Le même Livre blanc souligne le développement économique dont ont bénéficié les Tibétains grâce à la Chine. Il met notamment en avant la multiplication du PIB de la région par 281 en cinquante ans, et un investissement total de 648 milliards de yuans (89 milliards d’euros) depuis la création de la RAT. Mais il est difficile de savoir dans quelle mesure le développement profite aux Tibétains. Micheal Buckley, auteur de Meltdown in Tibet (Macmillan Ed., Etats-Unis, 2014), qui décrit les dommages environnementaux et culturels causés par le développement économique à la chinoise au Tibet, contredit le récit enthousiaste des autorités chinoises. Alors que Pékin met en avant les constructions d’écoles, Buckley, cité par l’agence Ucanews, rappelle que la Chine a dépensé plus pour la construction de la ligne de chemin de fer jusqu’à Lhassa, terminée en 2006, que dans les dépenses de santé et d’éducation de la RAT depuis 1950.

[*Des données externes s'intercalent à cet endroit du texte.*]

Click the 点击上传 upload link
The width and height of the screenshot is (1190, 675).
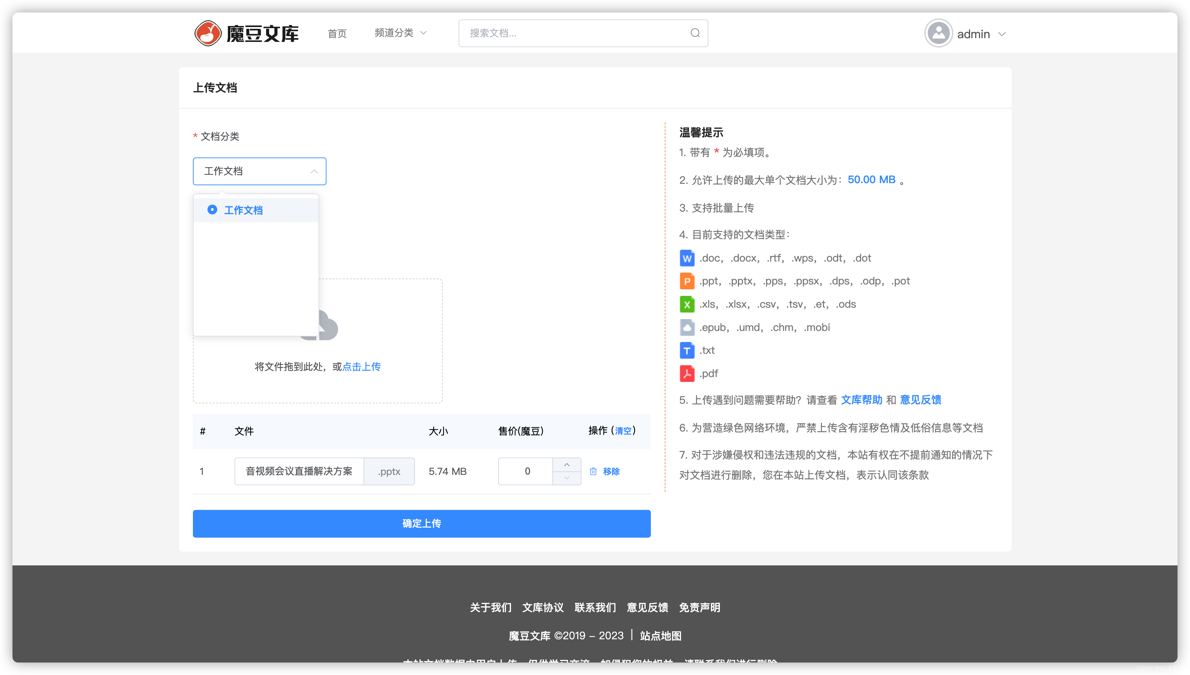point(361,367)
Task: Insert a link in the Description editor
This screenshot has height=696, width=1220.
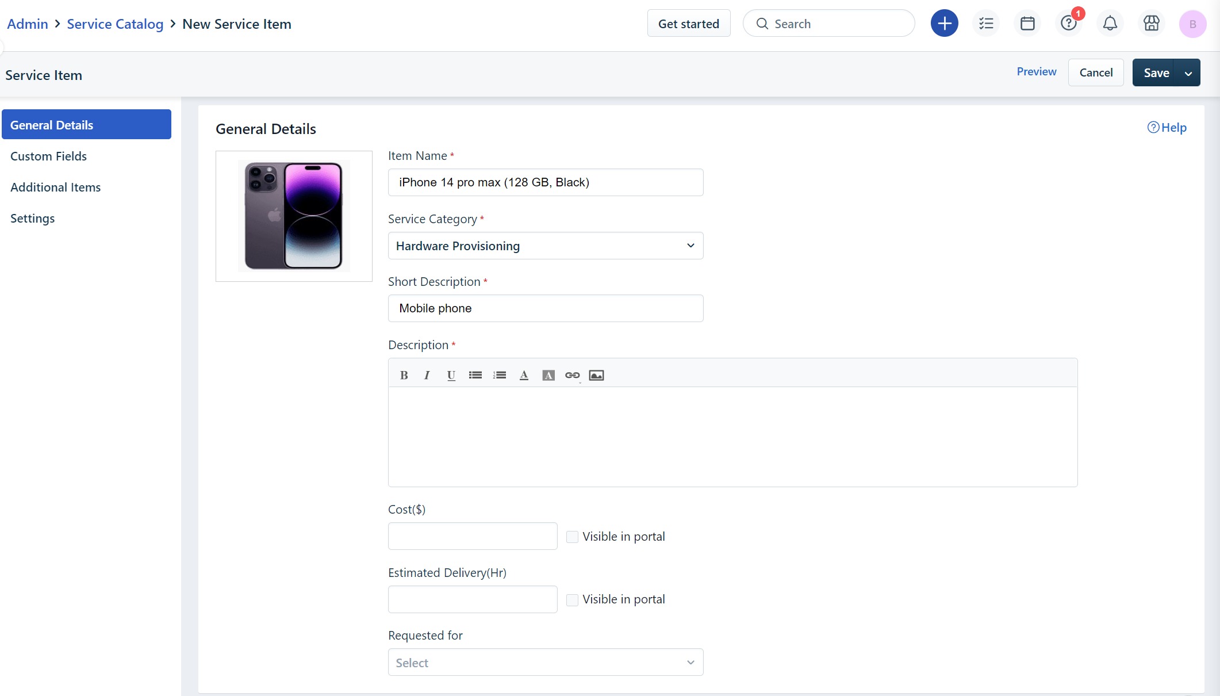Action: [572, 376]
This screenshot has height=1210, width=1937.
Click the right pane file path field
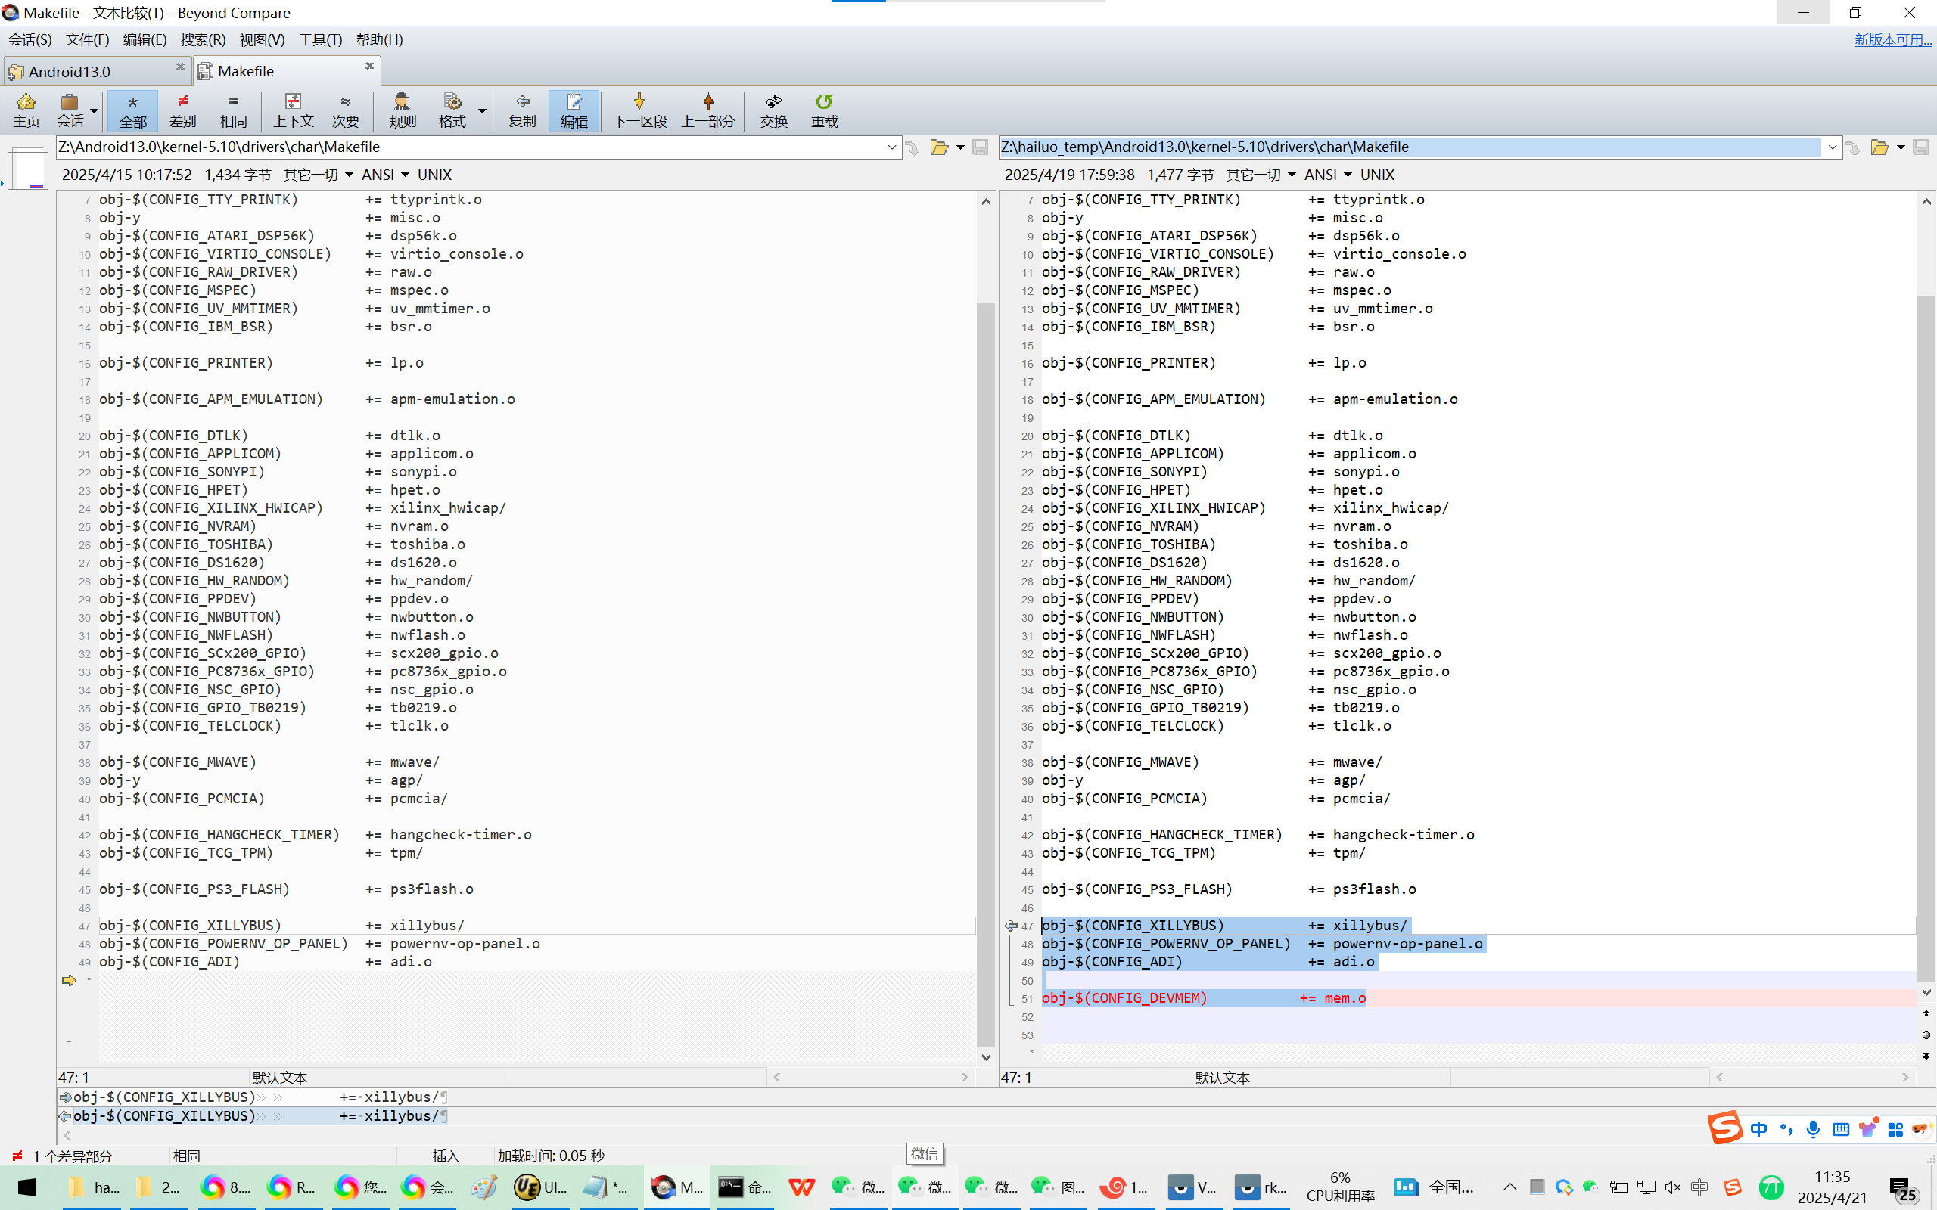[1409, 147]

« La ligne de chemin de fer s’étend désormais à l’est et à l’ouest de Lhassa, explique Buckey. Ces voies permettent à de grands nombres de travailleurs migrants de venir travailler au Tibet, facilitant ainsi l’exploitation à grande échelle des ressources du Tibet. » Nombre d’entreprises minières, par exemple, emploient beaucoup plus de Han, l’ethnie chinoise majoritaire, que de Tibétains. Même si aucune statistique n’est disponible, le bilan des accidents industriels vont en ce sens. Lors d’un glissement de terrain dans une mine en 2013 détenue par une entreprise d’Etat, 83 employés sont décédés ; deux seulement étaient tibétains.

Le dalaï lama, de son côté, affirme toujours être ouvert à un retour en Chine si Pékin le permet, proposant une « voie médiane », qui donnerait une autonomie réelle à un Tibet maintenu sous le drapeau chinois. Une position rejetée par le Livre blanc, qui dénonce « le complot de l’indépendance du Tibet ». « Le Tibet vit actuellement son âge d’or », conclut l’ouvrage.